What this task involves:
Only the lines from the one with "You are a GUI" through the end of the data below belong in the answer, restated word for word, pictures excluded.

┌────────

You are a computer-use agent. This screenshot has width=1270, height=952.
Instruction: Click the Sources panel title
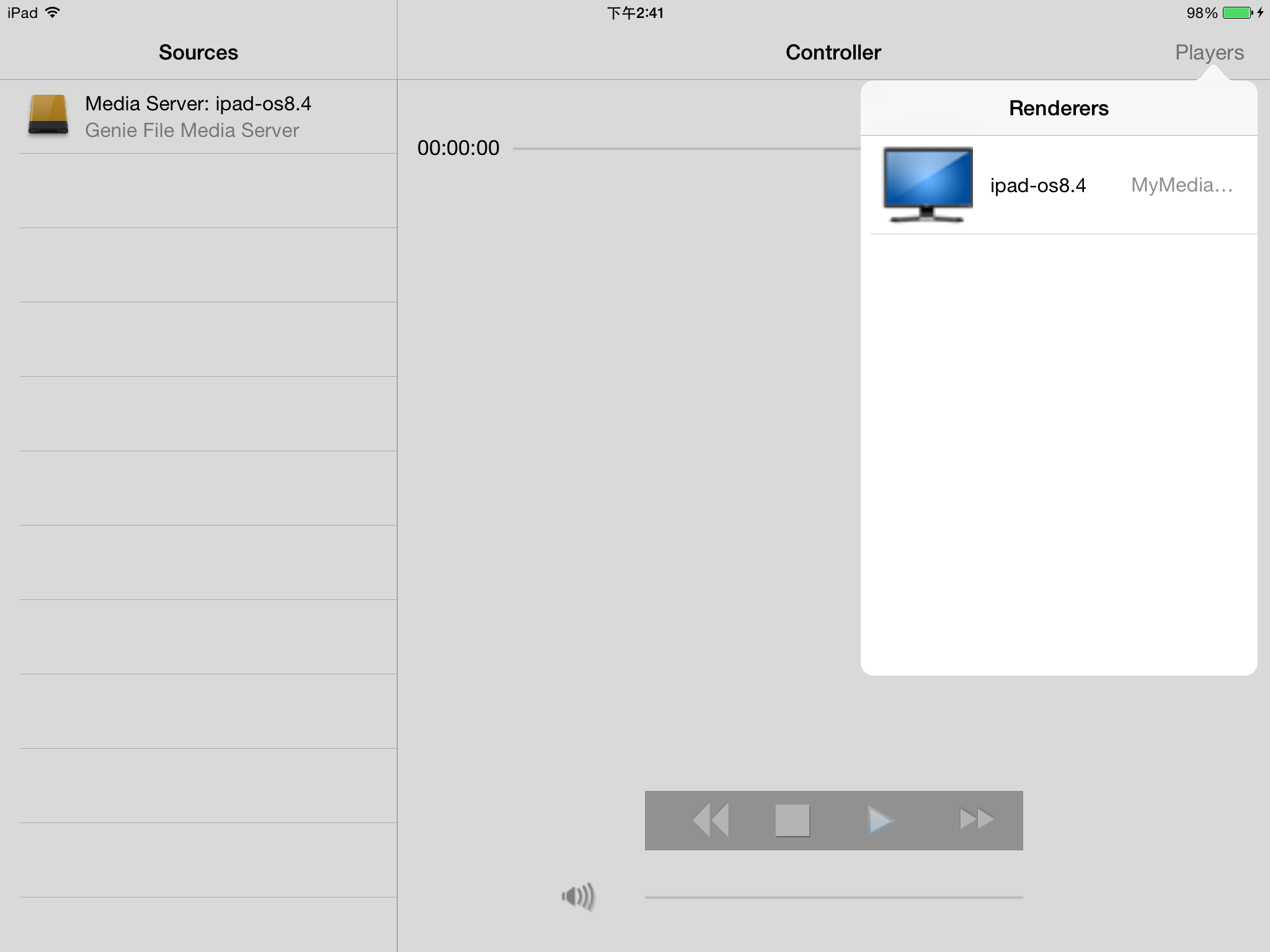(x=198, y=53)

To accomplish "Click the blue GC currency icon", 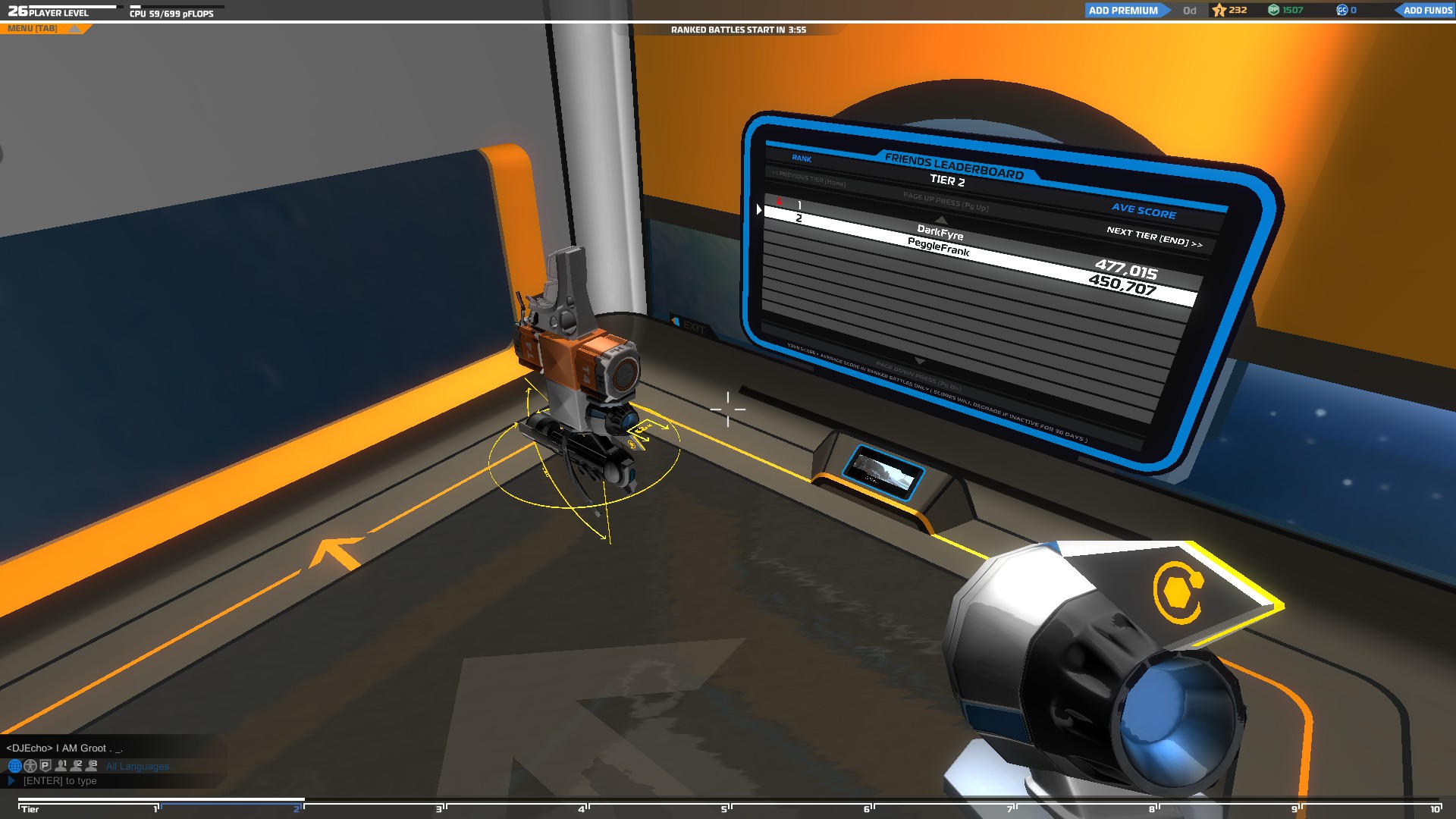I will [1341, 11].
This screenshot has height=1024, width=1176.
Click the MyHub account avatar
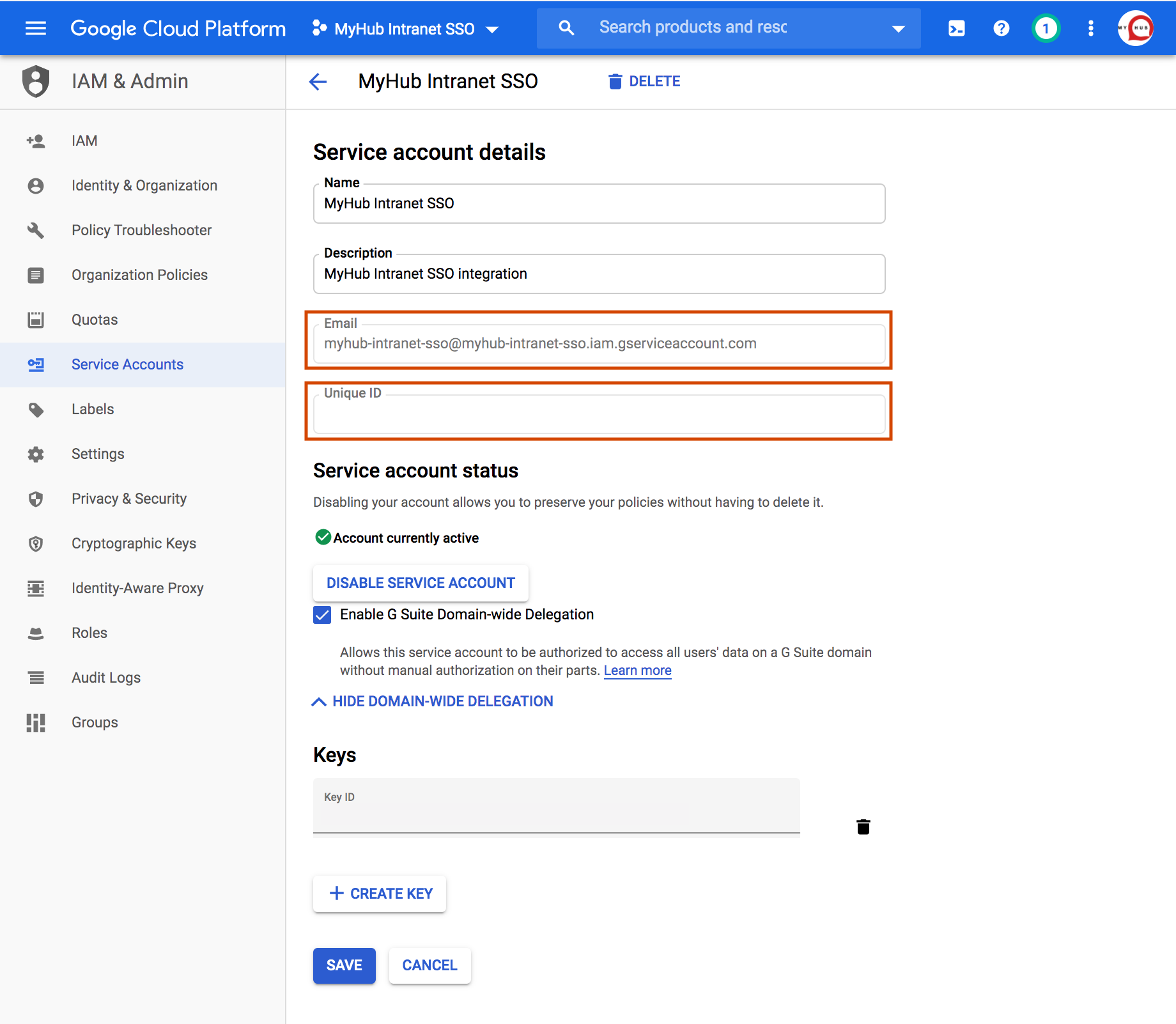(x=1136, y=28)
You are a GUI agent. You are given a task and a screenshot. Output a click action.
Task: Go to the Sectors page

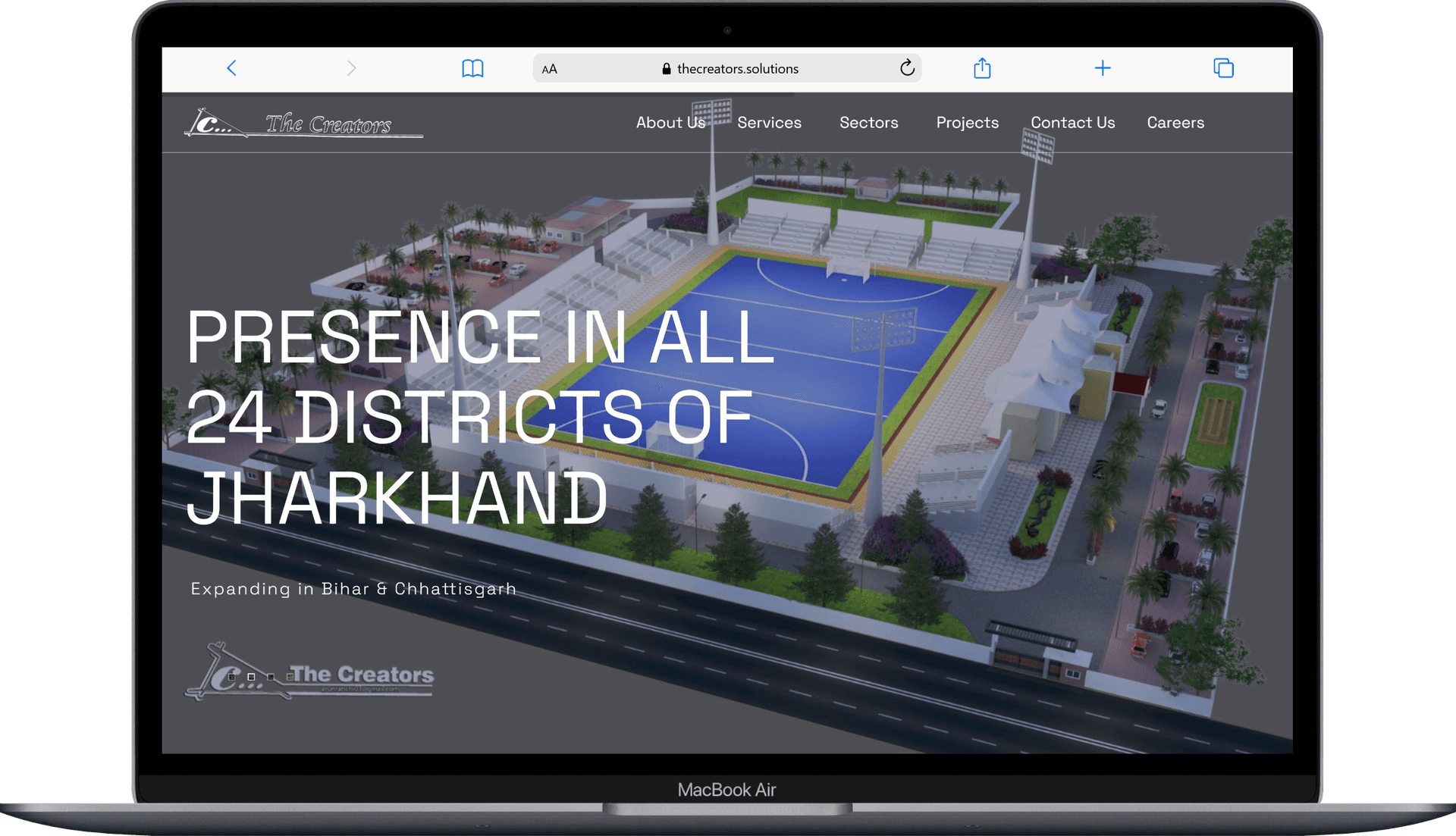click(x=868, y=123)
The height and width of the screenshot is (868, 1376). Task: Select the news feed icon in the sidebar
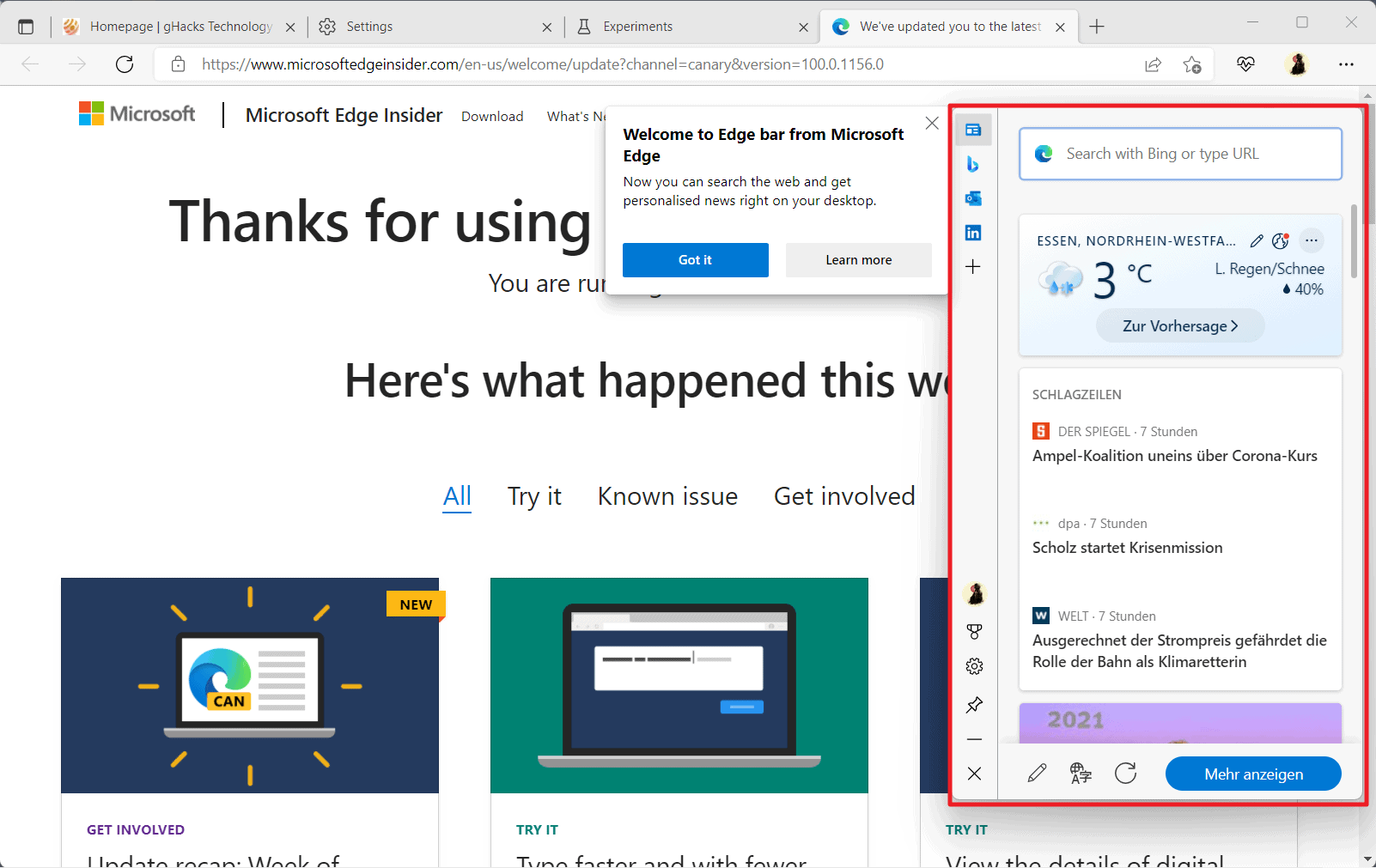pos(974,129)
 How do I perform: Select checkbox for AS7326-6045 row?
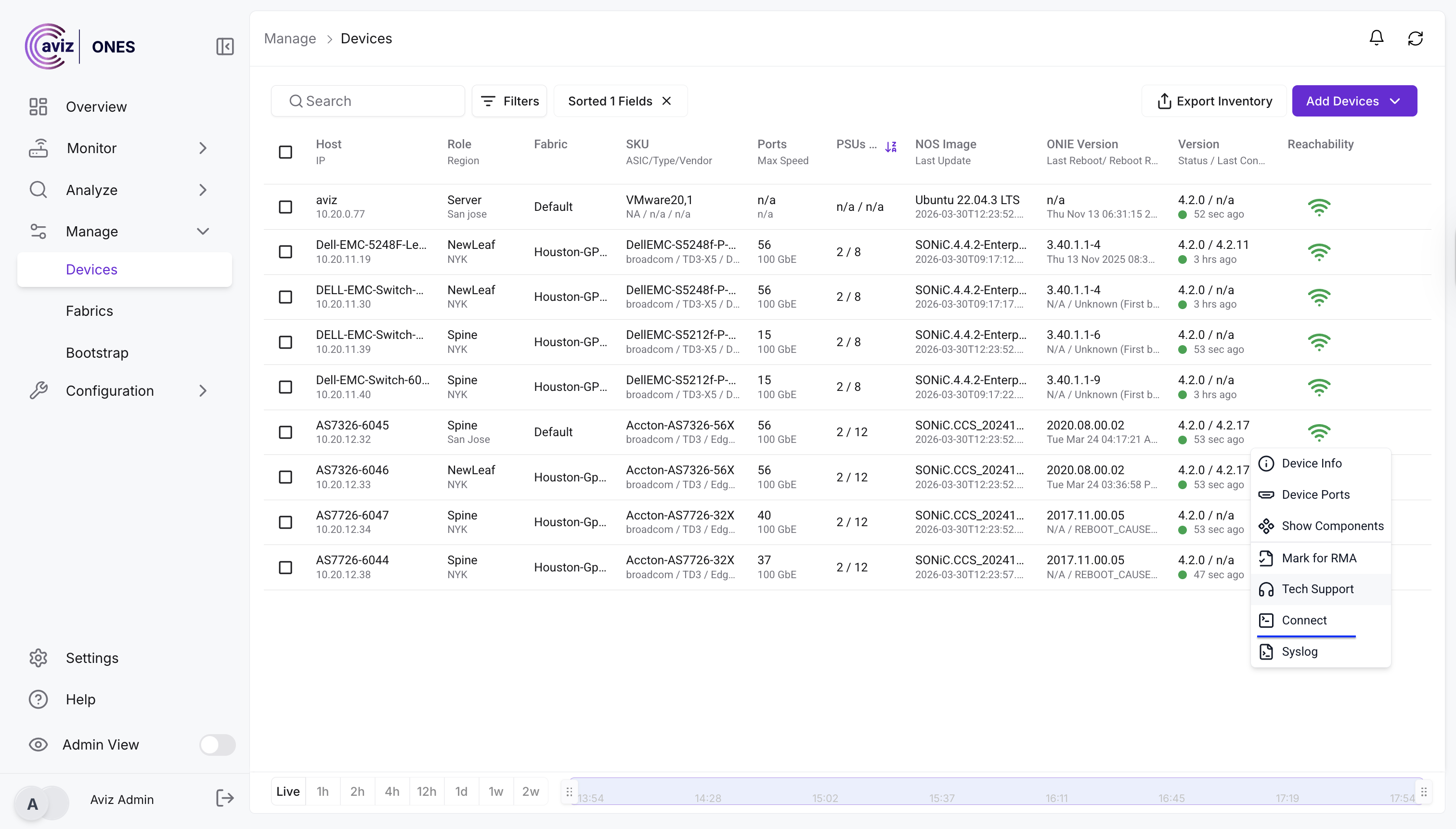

└────────

Output of the exercise:
You are a GUI agent. You are given a task and a screenshot. Output a click action.
Task: Go to the Sectors page

click(x=868, y=123)
The height and width of the screenshot is (868, 1376). Task: Select the news feed icon in the sidebar
pos(974,129)
 How do I perform: Select checkbox for AS7326-6045 row?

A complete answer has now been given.